In total, we used the 225,106 participants’ data from 4 different cohorts (AA, HEXA, CAVAS, and KNHANES, see Methods). The OGTT was applied in all follow-ups of the AA cohort, which allowed the accurate determination of type 2 diabetes. Therefore, we used the AA cohort as the discovery cohort. From the baseline investigation of the AA cohort, which was performed during 2001 and 2002, 10,023 participants without missing values were included (See Supplementary Results for data preprocessing).

After identification of the clusters, the reproducibility of the cluster was examined in the follow-up data of the AA cohort and the other 3 cohorts. The AA cohort is under biannual follow-up and we used the data that had been collected until the 5th follow-up in 2011 and 201214. The 8,450 participants who had no diabetes at the baseline investigation were included. Among them, the participants who had never been traced or had missing value in an OGTT or HbA1C during follow-up were removed.
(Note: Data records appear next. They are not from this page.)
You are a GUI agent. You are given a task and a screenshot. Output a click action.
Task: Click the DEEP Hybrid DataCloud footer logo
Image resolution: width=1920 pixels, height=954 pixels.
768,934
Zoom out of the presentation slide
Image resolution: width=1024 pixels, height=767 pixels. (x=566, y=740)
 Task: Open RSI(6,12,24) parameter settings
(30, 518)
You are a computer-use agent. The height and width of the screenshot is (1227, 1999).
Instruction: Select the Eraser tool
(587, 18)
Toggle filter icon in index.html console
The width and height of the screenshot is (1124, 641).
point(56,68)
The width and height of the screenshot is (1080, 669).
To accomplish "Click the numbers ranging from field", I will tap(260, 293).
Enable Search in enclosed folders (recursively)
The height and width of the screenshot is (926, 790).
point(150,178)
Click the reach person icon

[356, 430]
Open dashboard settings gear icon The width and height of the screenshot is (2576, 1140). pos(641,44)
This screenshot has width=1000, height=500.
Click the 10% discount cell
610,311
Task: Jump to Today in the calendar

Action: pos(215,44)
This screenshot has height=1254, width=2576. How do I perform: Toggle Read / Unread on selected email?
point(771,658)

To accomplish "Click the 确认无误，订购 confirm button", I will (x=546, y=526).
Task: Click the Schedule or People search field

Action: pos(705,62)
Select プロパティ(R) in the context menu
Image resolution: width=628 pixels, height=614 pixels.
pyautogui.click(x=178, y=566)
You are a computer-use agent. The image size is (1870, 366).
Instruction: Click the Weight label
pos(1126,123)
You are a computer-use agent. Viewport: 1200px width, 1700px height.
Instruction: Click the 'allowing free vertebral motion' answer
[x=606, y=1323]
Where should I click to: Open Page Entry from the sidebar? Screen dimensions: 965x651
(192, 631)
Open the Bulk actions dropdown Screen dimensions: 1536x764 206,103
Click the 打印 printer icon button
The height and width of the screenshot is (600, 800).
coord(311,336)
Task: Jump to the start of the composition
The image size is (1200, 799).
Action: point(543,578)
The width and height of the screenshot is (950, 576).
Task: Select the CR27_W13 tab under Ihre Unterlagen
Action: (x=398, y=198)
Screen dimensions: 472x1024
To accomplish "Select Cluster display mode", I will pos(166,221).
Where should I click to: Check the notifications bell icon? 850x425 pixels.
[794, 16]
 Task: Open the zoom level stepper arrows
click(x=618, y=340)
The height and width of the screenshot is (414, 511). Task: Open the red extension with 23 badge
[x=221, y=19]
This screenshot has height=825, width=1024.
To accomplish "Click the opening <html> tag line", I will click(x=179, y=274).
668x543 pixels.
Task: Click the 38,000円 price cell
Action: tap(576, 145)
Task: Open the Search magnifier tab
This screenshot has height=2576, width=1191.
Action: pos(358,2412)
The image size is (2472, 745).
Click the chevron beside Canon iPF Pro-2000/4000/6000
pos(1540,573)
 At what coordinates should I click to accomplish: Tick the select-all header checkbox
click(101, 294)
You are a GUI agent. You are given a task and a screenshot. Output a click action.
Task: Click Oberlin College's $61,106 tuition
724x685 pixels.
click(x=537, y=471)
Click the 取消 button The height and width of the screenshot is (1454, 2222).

A total of 7,574 participants and 61,880 person-years of follow-up were included. The average follow-up length was 8.17 person-years with standard deviation (SD) of 2.65 person-years, and the average number of visits per participants was 2.75 visits with SD of 1.58 visits. During the follow-up, 1,384 new cases of type 2 diabetes developed. The cross-sectional validation data (N = 215,083) comprised data from HEXA (N = 24,201), CAVAS (N = 162,773), and KNHANES (N = 28,109), which had no missing values for the 5 risk factors. For diabetes status, only the fasting glucose level and medical history were available in these 3 cohorts. The age range in the discovery data was 40–70 years; therefore, we included participants within this age range in the cross-sectional validation data. A summary of the 5 variables in the diabetes and nondiabetes groups is shown in Table 1.

Table 1 Summary of discovery and validation cohort.

Risk factor-based clustering of the discovery data

Using RFC, we identified 6 clusters based on the heterogeneity of type 2 diabetes prevalence in the discovery data (Supplementary Results for determination process). Table 2 shows the summary statistics for the risk factors in each cluster. Dendrogram and heatmap are shown at Supplementary Fig. 2.

Table 2 Epidemiologic characteristics of clusters.

The prevalence of type 2 diabetes differed significantly between the 6 clusters (Chi-square test, P = 3.16×10−95). We labeled the clusters according to the order of cluster-specific prevalence of type 2 diabetes (Table 2). The prevalence was the lowest (0.09) in cluster 1 (CL1) and highest (0.44) in cluster 6 (CL6), and had a 4.9-fold difference. The prevalence did not differ between CL1 and CL2, nor between CL3 and CL4, whereas when grouped together into 2 groups of clusters (CL1 and CL2 vs CL3 and CL4) the prevalence differed (0.09 vs 0.20, respectively). CL5 and CL6 showed a wider gap in prevalence (0.22 vs 0.44, respectively).

The clusters showed unique distributions of risk factors. The clusters tended to have a single category for each categorical risk factor. For example, HTN and FHDM had a single category of presence or absence within each cluster, whereas male and female sex appeared in the same cluster (Table 2). Each cluster showed a unique combination of risk factors. CL4 had the highest mean age, the lowest mean BMI and only males. Although CL1 and CL2 had similar prevalence, they showed clear differences in the distributions of sex and age. CL1 had only male and CL2 had only female participants, and the mean age was lower in CL1 (45.72 years) than in CL2 (51.04 years). CL6 had the highest prevalence of diabetes and the participants of the CL6 had the HTN, FHDM and highest mean BMI, but had an intermediate mean age (53.27 years).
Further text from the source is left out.